▶ Page text
▽

Metabolic and Cardiovascular axis

Metabolic and hepatic outcomes related to intrauterine growth restriction

Individuals born after IUGR are at increased risk of developing metabolic syndrome (MetS) and nonalcoholic fatty liver disease in adulthood. Thanks to a rat model of IUGR rat induced by altered maternal nutrition during all gestation (9% casein vs. 23 % casein for control (CTRL) group), we investigated metabolic, hepatic, and visceral adipose tissue (VAT) alterations in six-month-old offspring. , comped to CTRL group, male IUGR rats—unlike females—displayed hallmark MetS features, including increased visceral fat mass, glucose intolerance and hepatic dysfunction characterized by elevated transaminases, lipid accumulation, and impaired lipogenic signaling. In VAT, male IUGR offspring exhibited pronounced adipocyte hypertrophy and hyperplasia, increased expression of adipogenic markers (PPAR γ, ZFP423), higher inflammatory cytokine levels (IL6, TNFalpha), and enhanced macrophage infiltration (CD68, ITGAM, ITGAX). Both VAT and liver showed evidence of oxidative stress (higher superoxide level and reduced antioxidant defenses) as well as markers of stress induced-premature senescence (SIPS) including lipofuscin accumulation, increased p16INK4a and altered Sirtuin-1 expression. No abnormalities appeared in females, while males showed linked adipose–hepatic dysfunction driving MetS risk after IUGR.

Dysfunction of endothelial colony-forming cells (ECFCs) related to intrauterine growth restriction

In the IUGR rat model previously described, we observed that in six-month-old offspring, only IUGR males have increased systolic blood pressure and microvascular rarefaction (tibial muscle). ECFCs isolated from bone marrow of IUGR vs. CTRL males displayed a decreased number, reduced proliferation, and an impaired capacity to form capillary-like structures, associated with altered angiogenic profile. These dysfunctions were associated with oxidative stress (higher superoxide anion levels, decreased superoxide dismutase protein expression, increased DNA damage) and SIPS (increased beta-galactosidase activity, increased p16^INK4a, decreased sirtuin-1 protein expression). IUGR females of the same age and from the same litter did not show ECFC alterations.  Adult IUGR male rats exhibit impaired ECFC functions associated with the onset of arterial hypertension. In contrast, the absence of such alterations in females may contribute to their preserved vascular health.

In vivo assessment of cardiac alterations using PET in a rat model of intrauterine growth restriction (IUGR)

△

▶ Problem requirements
List every marker of macrophage infiltration that the text on intrauterine growth restriction reports in the visceral adipose tissue of male IUGR offspring. The records have no connection to the text on intrauterine growth restriction.

▶ Raw data
▽

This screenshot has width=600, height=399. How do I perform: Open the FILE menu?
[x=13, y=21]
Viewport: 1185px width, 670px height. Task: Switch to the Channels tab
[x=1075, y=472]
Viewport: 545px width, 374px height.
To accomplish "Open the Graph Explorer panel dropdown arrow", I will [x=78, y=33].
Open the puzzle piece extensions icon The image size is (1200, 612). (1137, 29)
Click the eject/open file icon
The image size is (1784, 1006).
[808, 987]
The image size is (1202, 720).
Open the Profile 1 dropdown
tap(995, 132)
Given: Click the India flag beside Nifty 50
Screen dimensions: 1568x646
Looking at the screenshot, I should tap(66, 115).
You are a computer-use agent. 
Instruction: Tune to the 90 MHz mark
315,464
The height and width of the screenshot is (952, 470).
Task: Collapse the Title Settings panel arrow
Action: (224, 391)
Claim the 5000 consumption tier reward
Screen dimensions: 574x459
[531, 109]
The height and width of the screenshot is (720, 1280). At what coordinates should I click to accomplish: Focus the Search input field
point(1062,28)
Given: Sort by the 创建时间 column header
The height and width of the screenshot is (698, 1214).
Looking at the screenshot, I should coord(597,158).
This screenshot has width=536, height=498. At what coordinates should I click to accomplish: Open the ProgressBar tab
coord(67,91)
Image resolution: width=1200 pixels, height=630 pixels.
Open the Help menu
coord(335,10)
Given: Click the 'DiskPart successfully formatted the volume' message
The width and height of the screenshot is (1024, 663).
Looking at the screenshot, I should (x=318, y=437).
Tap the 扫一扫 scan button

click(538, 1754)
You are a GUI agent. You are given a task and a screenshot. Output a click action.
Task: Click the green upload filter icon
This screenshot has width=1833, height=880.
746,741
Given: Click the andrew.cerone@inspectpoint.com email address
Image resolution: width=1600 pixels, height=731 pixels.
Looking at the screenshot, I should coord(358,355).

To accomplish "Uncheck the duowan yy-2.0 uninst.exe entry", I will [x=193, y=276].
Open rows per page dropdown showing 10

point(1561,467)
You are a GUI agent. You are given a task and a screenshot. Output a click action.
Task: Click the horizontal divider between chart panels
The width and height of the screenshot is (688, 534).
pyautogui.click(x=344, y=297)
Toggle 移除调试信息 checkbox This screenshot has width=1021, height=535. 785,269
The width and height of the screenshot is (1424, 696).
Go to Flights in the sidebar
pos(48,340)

△

▶ Your response
CD68, ITGAM, ITGAX